In several disciplines, the goal is to study a large group of individuals. These groups could be as varied as a species of bird, college freshmen in the U.S. or cars driven around the world. Statistics are used in all of these studies when it is infeasible or even impossible to study each and every member of the group of interest. Rather than measuring the wingspan of every bird of a species, asking survey questions to every college freshman, or measuring the fuel economy of every car in the world, we instead study and measure a subset of the group.
The collection of everyone or everything that is to be analyzed in a study is called a population. As we have seen in the examples above, the population could be enormous in size. There could be millions or even billions of individuals in the population. But we must not think that the population has to be large. If our group being studied is fourth graders in a particular school, then the population consists only of these students. Depending on the school size, this could be less than a hundred students in our population.
To make our study less expensive in terms of time and resources, we only study a subset of the population. This subset is called a sample. Samples can be quite large or quite small. In theory, one individual from a population constitutes a sample. Many applications of statistics require that a sample has at least 30 individuals.
Parameters and Statistics
What we are typically after in a study is the parameter. A parameter is a numerical value that states something about the entire population being studied. For example, we may want to know the mean wingspan of the American bald eagle. This is a parameter because it is describing all of the population.
Parameters are difficult if not impossible to obtain exactly. On the other hand, each parameter has a corresponding statistic that can be measured exactly. A statistic is a numerical value that states something about a sample. To extend the example above, we could catch 100 bald eagles and then measure the wingspan of each of these. The mean wingspan of the 100 eagles that we caught is a statistic.
The value of a parameter is a fixed number. In contrast to this, since a statistic depends upon a sample, the value of a statistic can vary from sample to sample. Suppose our population parameter has a value, unknown to us, of 10. One sample of size 50 has the corresponding statistic with value 9.5. Another sample of size 50 from the same population has the corresponding statistic with value 11.1.

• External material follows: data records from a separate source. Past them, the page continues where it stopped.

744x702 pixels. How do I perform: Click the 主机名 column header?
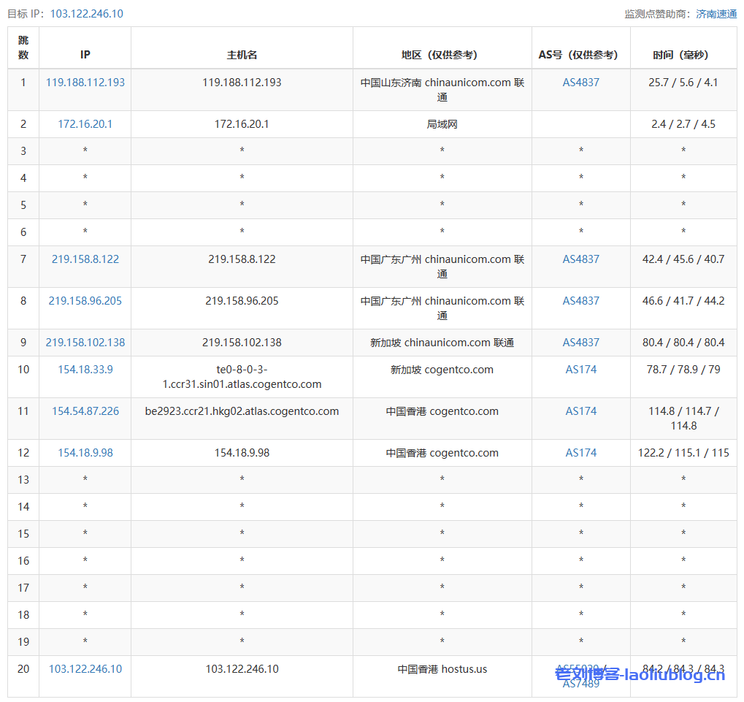(x=242, y=55)
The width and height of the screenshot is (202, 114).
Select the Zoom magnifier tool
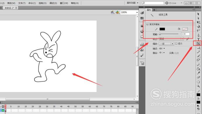tap(198, 86)
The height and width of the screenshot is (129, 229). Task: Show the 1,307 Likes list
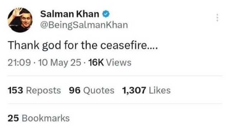tap(146, 90)
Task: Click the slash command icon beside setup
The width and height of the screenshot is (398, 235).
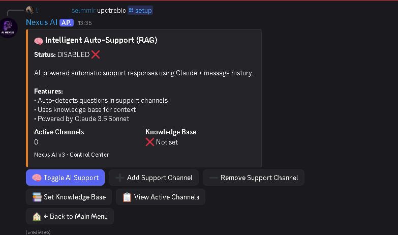Action: tap(131, 10)
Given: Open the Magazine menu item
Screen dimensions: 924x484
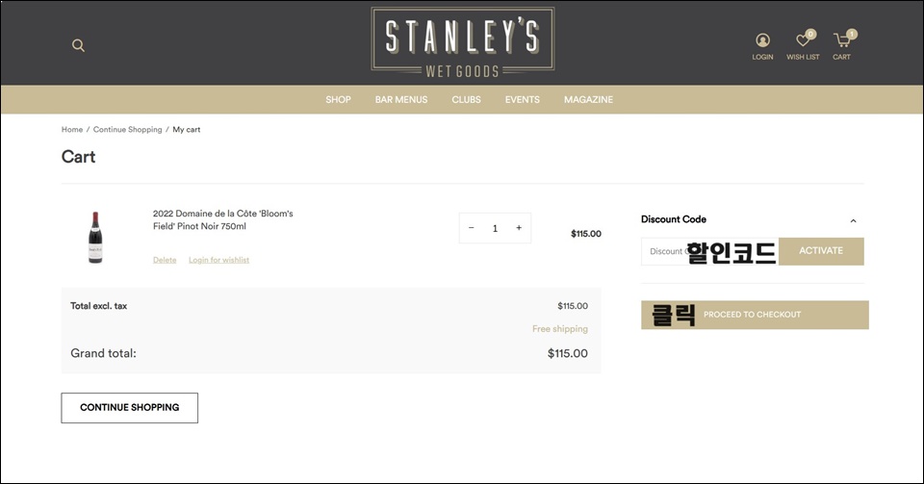Looking at the screenshot, I should 588,99.
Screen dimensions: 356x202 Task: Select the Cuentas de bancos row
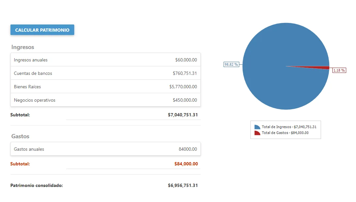(x=105, y=73)
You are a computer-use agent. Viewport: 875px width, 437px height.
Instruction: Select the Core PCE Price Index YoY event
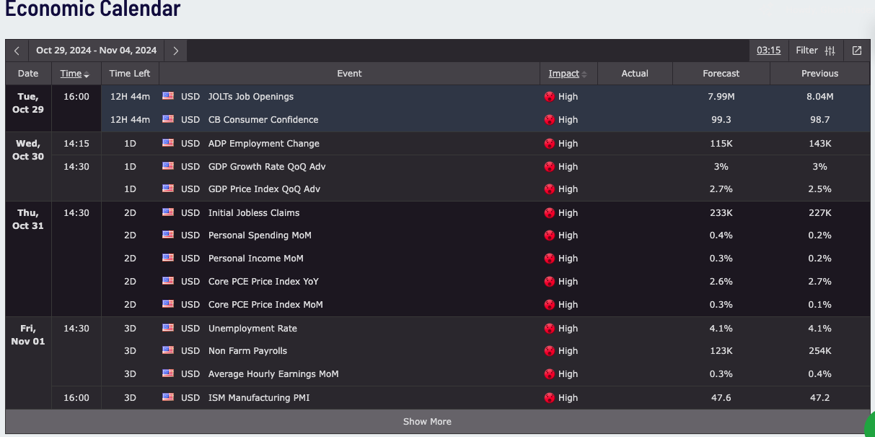[x=263, y=282]
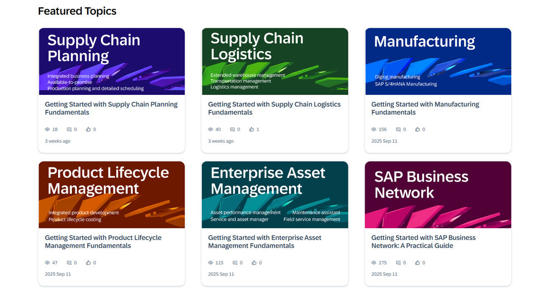Open Getting Started with Manufacturing Fundamentals link
This screenshot has width=548, height=293.
click(x=425, y=109)
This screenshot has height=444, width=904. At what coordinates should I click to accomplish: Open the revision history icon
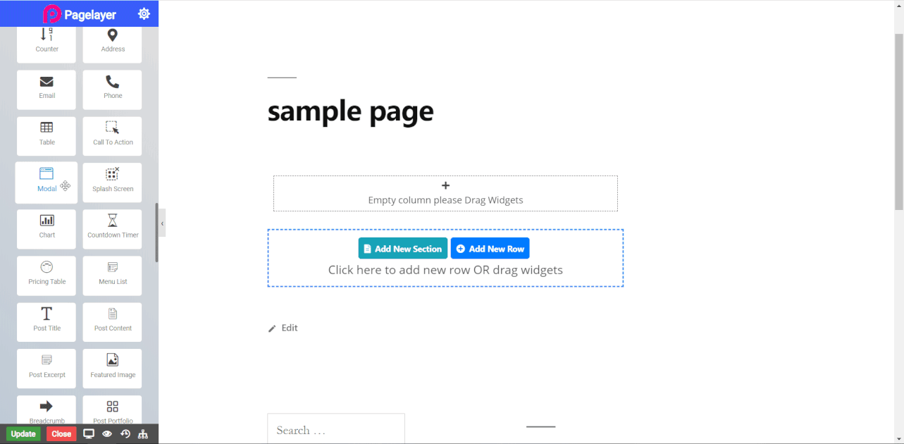click(125, 434)
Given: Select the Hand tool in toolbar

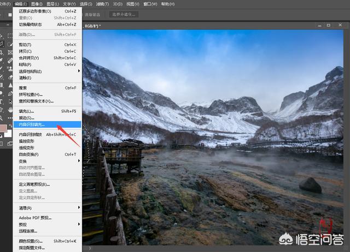Looking at the screenshot, I should tap(10, 109).
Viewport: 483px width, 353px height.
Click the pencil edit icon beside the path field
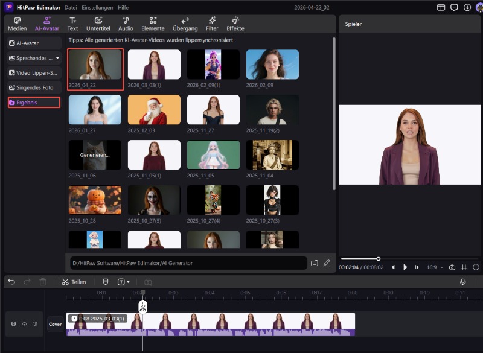pos(327,263)

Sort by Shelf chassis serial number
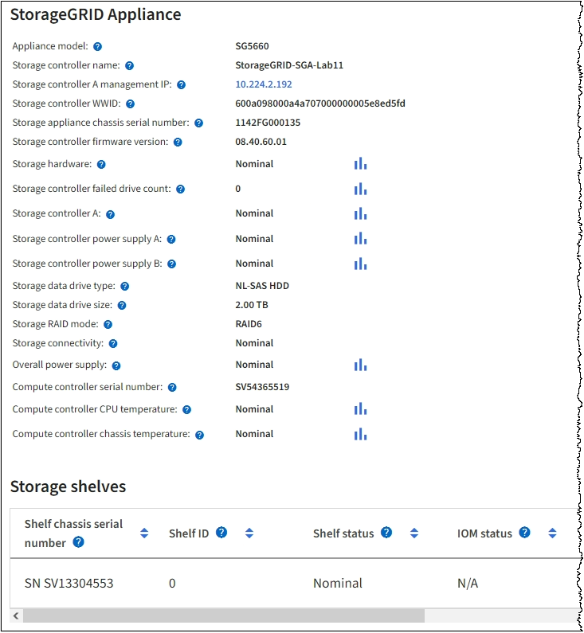tap(144, 533)
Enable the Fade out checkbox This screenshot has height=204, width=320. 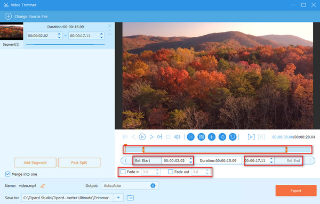click(171, 172)

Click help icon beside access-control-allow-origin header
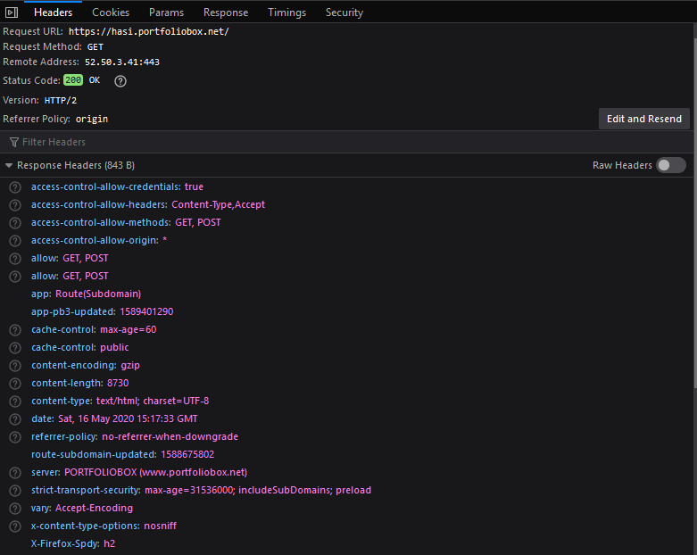coord(15,240)
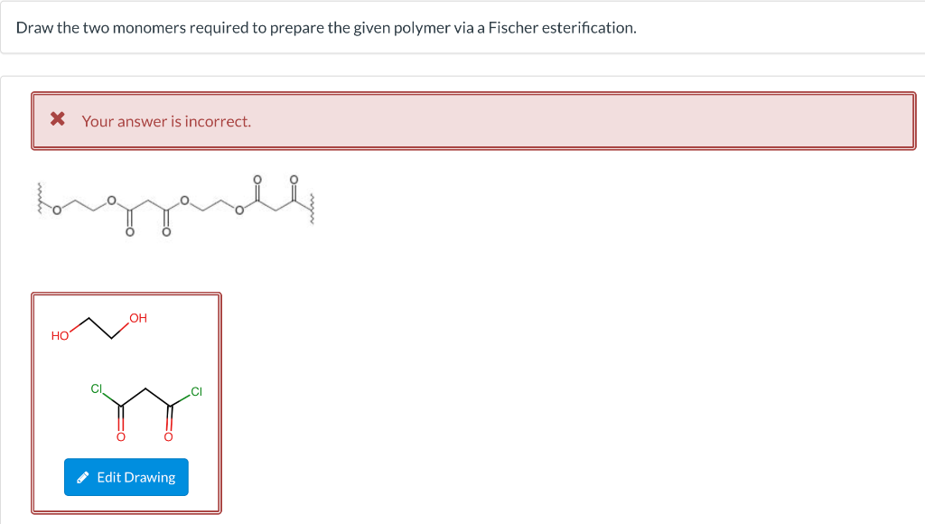Click the red-bordered answer drawing box
925x524 pixels.
point(126,404)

The ultimate goal of the field of statistics is to estimate a population parameter by use of sample statistics.
There is a simple and straightforward way to remember what a parameter and statistic are measuring. All that we must do is look at the first letter of each word. A parameter measures something in a population, and a statistic measures something in a sample.
Examples of Parameters and Statistics
Below are some more example of parameters and statistics:
- Suppose we study the population of dogs in Kansas City. A parameter of this population would be the mean height of all dogs in the city. A statistic would be the mean height of 50 of these dogs.
- We will consider a study of high school seniors in the United States. A parameter of this population is the standard deviation of grade point averages of all high school seniors. A statistic is the standard deviation of the grade point averages of a sample of 1000 high school seniors.
- We consider all of the likely voters for an upcoming election. There will be a ballot initiative to change the state constitution. We wish to determine the level of support for this ballot initiative. A parameter, in this case, is the proportion of the population of likely voters that support the ballot initiative. A related statistic is the corresponding proportion of a sample of likely voters.